Jormungand – Season 1 is released by Manga Entertainment on DVD and Blu-ray. The DVD set contains all 12 episodes of the first season on two dual-layer discs. The set is in PAL format and encoded for Region 2. As mentioned within the review, the animation often employs hazy lighting and colouration, but it looks fine in as far as its Standard Definition transfer allows. The transfer flows smooth, is properly standards converted and as a consequence shows no real issues either with artefacts or interlacing. Colour banding can often still be a problem with animation series, whether on DVD or Blu-ray, but Jormungand exhibits no significant issues with that on the DVD release. The Blu-ray release wasn’t seen for review, but is unlikely to look much better than this, although larger screens and projectors will undoubtedly benefit from the High Definition resolution.

Both the original Japanese audio track and the English/American dub are straightforward Dolby Digital 2.0. In terms of sound quality, there’s not much difference between them, both are more than adequate in terms of clarity of dialogue and punchiness of action scenes and bullet fire (of which there is quite a bit). The actual voice acting on the American dub is fine and is a good alternative for the original Japanese language track, although I think Jonah sounds much too old in the American version. The English dub however does have much stronger language than the subtitles translation and can be unnecessarily crude in this respect. The subtitles aren’t perfect either though. They’re a bit stiff and literal and not as idiomatic as the spoken language track. The optional subtitles however are white rather than bright yellow, so that at least is a point in their favour.

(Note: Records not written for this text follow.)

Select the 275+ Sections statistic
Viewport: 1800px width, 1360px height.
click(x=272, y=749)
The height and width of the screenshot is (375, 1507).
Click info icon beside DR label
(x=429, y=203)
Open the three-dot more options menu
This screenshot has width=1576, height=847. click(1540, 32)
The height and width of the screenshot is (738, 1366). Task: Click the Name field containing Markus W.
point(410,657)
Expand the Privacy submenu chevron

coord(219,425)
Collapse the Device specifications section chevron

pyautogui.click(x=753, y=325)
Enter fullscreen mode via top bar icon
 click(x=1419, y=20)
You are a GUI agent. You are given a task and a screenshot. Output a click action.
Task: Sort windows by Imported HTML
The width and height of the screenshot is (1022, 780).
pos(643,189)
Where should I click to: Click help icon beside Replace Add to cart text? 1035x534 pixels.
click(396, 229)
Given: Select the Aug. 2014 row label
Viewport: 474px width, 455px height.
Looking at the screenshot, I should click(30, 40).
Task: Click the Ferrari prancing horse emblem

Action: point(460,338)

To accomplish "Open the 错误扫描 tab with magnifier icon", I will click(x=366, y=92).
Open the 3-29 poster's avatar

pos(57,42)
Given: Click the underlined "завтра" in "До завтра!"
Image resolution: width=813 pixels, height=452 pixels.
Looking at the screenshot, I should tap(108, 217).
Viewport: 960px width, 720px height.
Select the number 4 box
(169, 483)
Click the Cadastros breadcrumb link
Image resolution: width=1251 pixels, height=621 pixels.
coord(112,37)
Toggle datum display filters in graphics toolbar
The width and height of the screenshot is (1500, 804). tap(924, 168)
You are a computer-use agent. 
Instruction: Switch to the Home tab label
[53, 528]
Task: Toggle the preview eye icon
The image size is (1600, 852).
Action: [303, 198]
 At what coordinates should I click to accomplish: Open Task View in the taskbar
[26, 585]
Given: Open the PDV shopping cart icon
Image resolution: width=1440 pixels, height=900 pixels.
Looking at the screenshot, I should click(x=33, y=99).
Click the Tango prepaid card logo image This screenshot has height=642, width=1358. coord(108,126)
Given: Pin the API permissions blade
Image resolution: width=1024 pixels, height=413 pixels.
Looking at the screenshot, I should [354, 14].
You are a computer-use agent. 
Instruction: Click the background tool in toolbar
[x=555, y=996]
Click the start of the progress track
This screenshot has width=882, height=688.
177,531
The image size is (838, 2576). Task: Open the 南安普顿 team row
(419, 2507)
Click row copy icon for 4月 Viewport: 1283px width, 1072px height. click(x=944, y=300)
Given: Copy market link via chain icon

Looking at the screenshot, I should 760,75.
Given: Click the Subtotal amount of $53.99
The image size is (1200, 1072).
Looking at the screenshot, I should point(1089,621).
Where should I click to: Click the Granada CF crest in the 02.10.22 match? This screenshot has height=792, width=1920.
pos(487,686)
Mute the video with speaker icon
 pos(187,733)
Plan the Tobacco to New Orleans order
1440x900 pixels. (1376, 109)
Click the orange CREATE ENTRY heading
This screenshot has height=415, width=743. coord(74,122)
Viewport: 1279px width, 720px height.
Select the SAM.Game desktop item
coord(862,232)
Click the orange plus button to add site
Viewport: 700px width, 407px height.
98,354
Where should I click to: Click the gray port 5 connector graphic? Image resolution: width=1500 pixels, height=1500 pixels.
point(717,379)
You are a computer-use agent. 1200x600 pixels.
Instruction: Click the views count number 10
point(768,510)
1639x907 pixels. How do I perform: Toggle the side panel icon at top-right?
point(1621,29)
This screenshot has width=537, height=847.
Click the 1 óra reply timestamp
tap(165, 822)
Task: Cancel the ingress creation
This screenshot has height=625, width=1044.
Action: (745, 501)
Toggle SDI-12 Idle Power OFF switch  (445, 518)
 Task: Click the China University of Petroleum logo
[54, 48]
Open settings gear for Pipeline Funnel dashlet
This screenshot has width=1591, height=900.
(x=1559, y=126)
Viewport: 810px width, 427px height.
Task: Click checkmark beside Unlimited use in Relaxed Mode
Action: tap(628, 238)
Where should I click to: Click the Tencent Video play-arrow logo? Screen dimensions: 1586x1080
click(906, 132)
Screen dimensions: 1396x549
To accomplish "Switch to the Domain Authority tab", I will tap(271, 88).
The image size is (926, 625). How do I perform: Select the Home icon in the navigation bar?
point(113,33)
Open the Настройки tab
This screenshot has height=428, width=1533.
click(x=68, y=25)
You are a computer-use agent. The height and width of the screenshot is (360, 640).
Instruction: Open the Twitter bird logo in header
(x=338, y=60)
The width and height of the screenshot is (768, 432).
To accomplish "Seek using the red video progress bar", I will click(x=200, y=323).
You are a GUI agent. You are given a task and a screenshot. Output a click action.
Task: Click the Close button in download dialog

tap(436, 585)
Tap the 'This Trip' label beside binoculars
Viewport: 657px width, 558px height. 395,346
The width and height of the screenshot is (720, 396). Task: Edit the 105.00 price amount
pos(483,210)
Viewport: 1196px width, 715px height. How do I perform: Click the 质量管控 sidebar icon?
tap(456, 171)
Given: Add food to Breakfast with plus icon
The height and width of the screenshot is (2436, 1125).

There’s not a lot in the way of extras, although at least there is some effort made by the English versioning to avoid the standard textless opening and closings. In addition to the US trailers, there’s a Commentary for episode 12 and a 20-minute featurette on how and why the cast were chosen for the English dub.

There’s not too much to distinguish the arms dealers of Jormungand from other amoral mercenary team anime series, but the twelve episodes of Season One at least provide plenty of action, violence and intrigue at the same time as it lays out the characteristics, personalities and backstories of the team members. As well as leaving plenty to explore in later series, there are also a few other open threads that should come together to sustain interest through to Season Two.